Sublinear Algorithm And Lower Bound For Combinatorial Problems

As the scale of the problems we want to solve in real life becomes larger, the input sizes of the problems we want to solve could be much larger than the memory of a single computer. In these cases, the classical algorithms may no longer be feasible options, even when they run in linear time and linear space, as the input size is too large. In this thesis, we study various combinatorial problems in different computation models that process large input sizes using limited resources. In particular, we consider the query model, streaming model, and massively parallel computation model. In addition, we also study the tradeoffs between the adaptivity and performance of algorithms in these models.We first consider two graph problems, vertex coloring problem and metric traveling salesman problem (TSP).

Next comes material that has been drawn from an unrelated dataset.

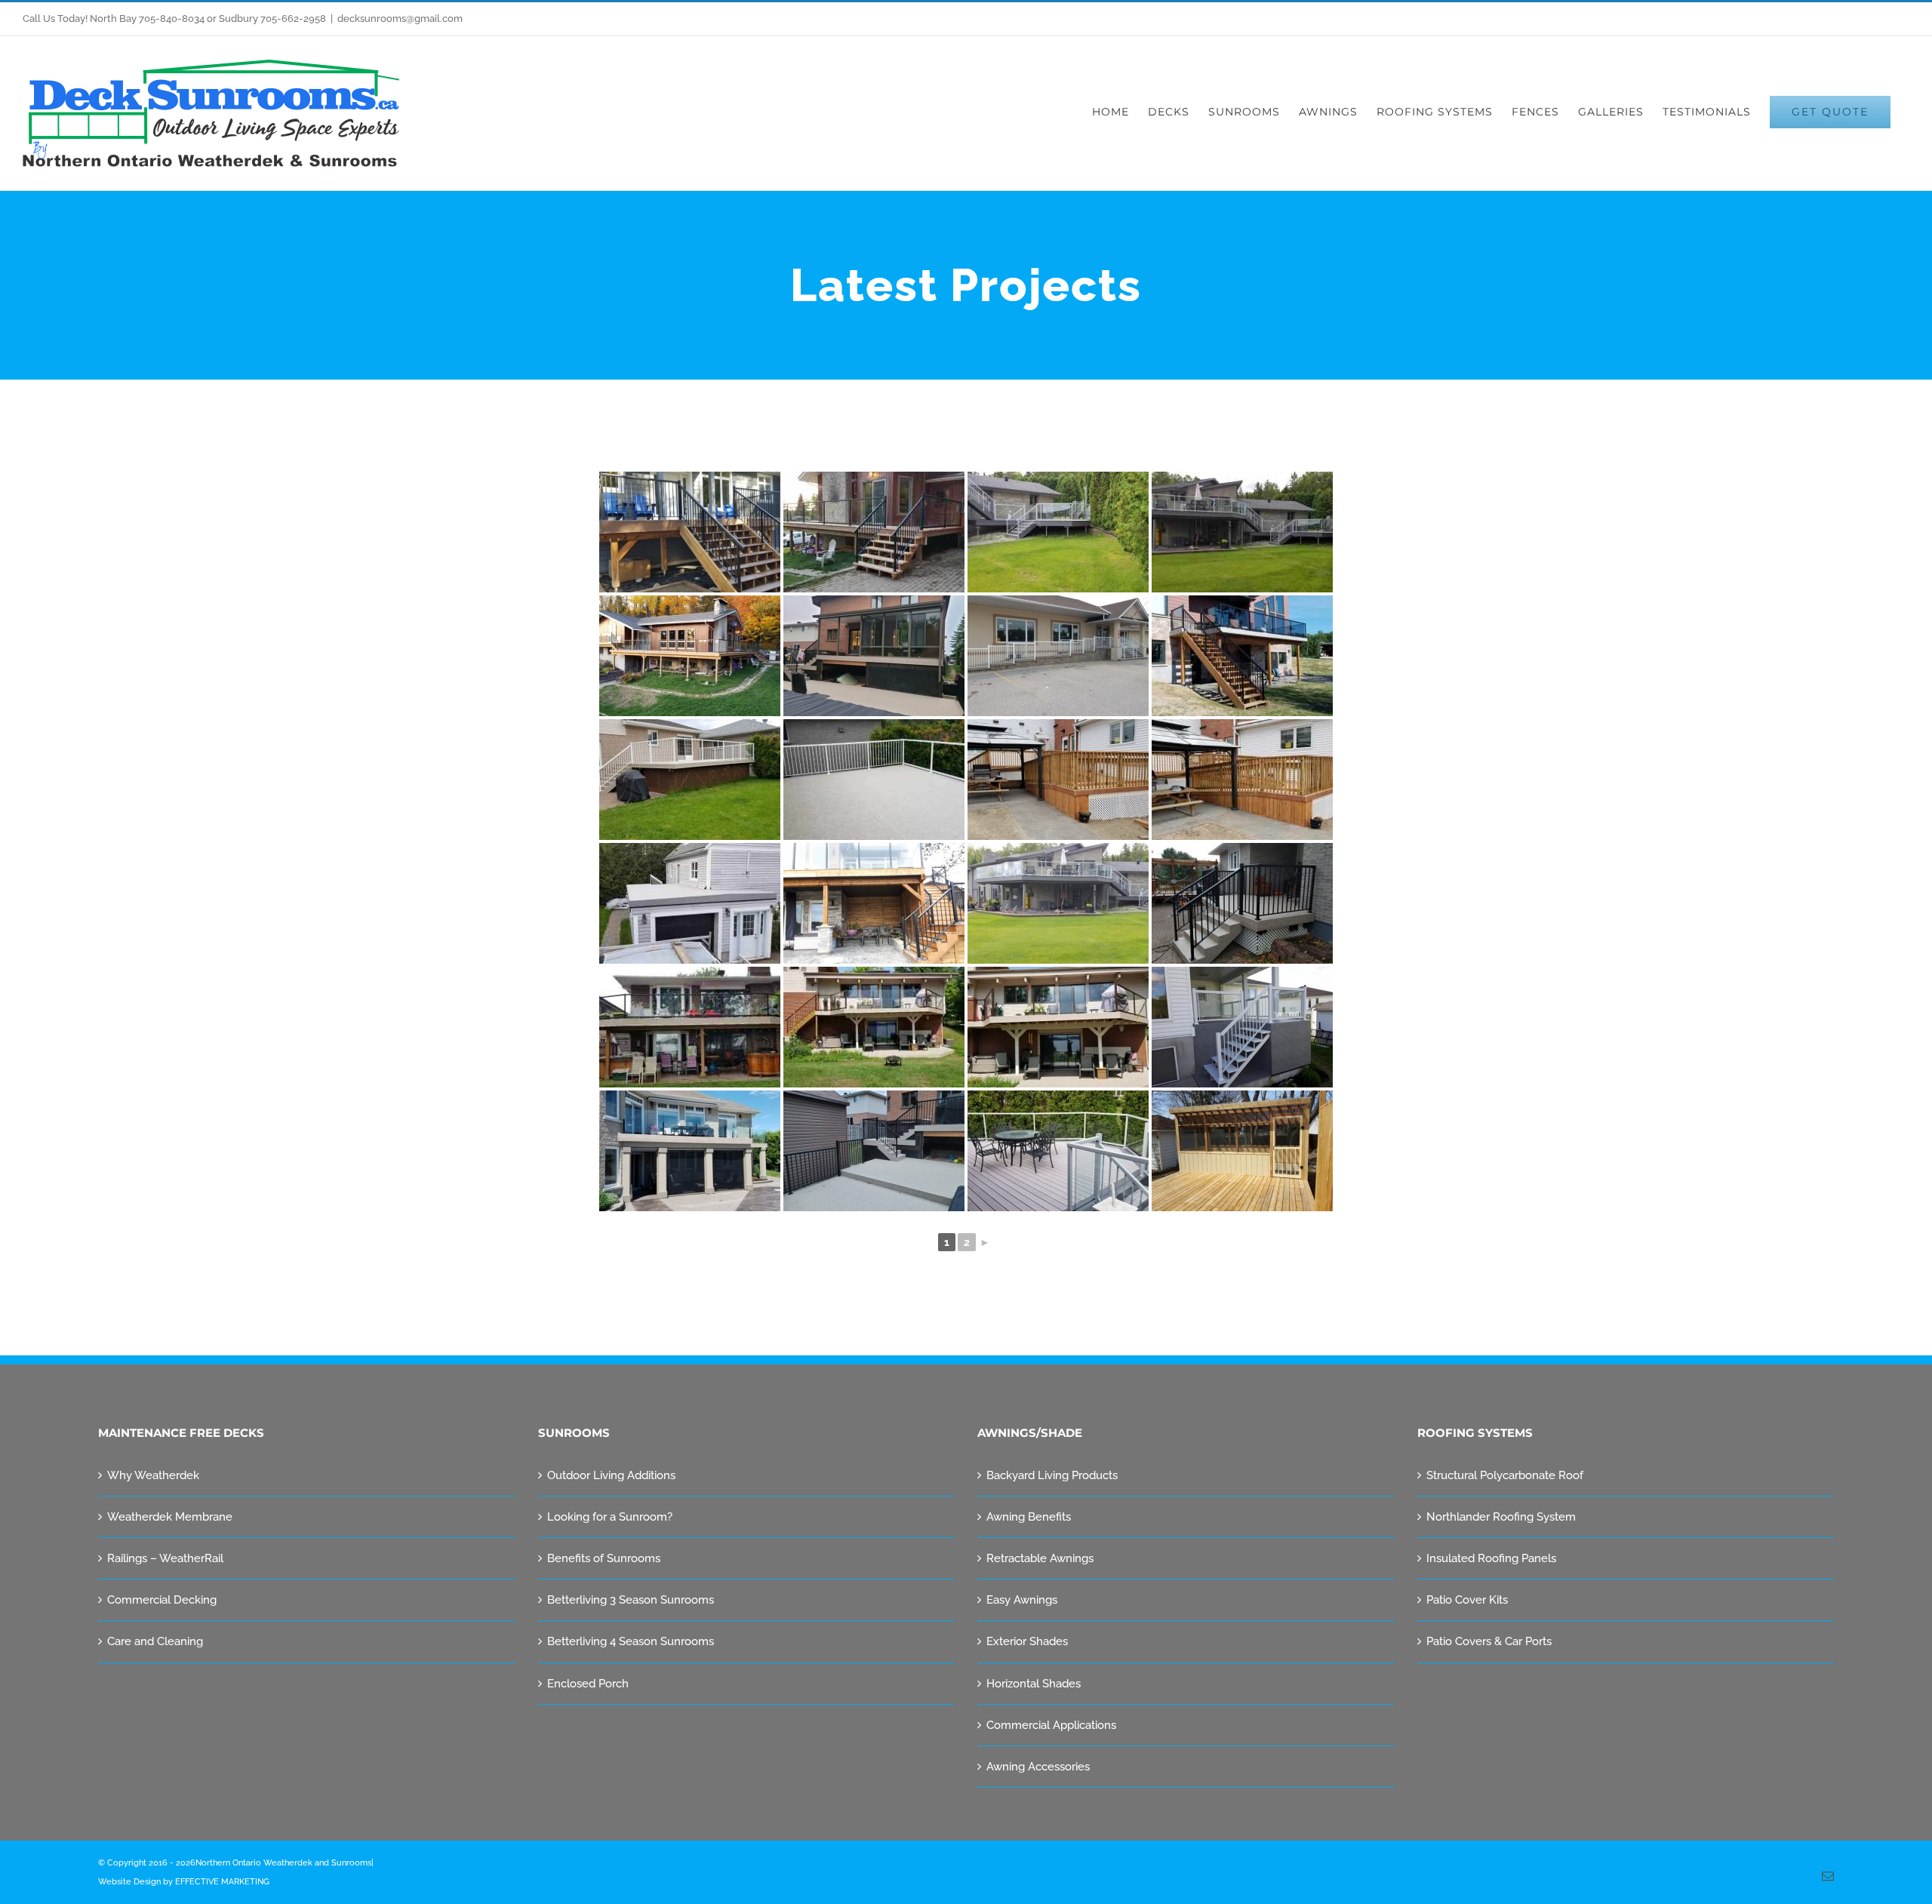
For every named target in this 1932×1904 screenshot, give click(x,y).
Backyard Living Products (1052, 1475)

The main results are structure results for these problems, which give frameworks for achieving sublinear algorithms of these problems in different models. We also show that the sublinear algorithms for (∆ + 1)-coloring problem are tight. We then consider the graph sparsification problem, which is an important technique for designing sublinear algorithms. We give proof of the existence of a linear size hypergraph cut sparsifier, along with a polynomial algorithm that calculates one. We also consider sublinear algorithms for this problem in the streaming and query models. Finally, we study the round complexity of submodular function minimization (SFM). In particular, we give a polynomial lower bound on the number of rounds we need to compute s − t max flow - a special case of SFM - in the streaming model. We also prove a polynomial lower bound on the number of rounds we need to solve the general SFM problem in polynomial queries.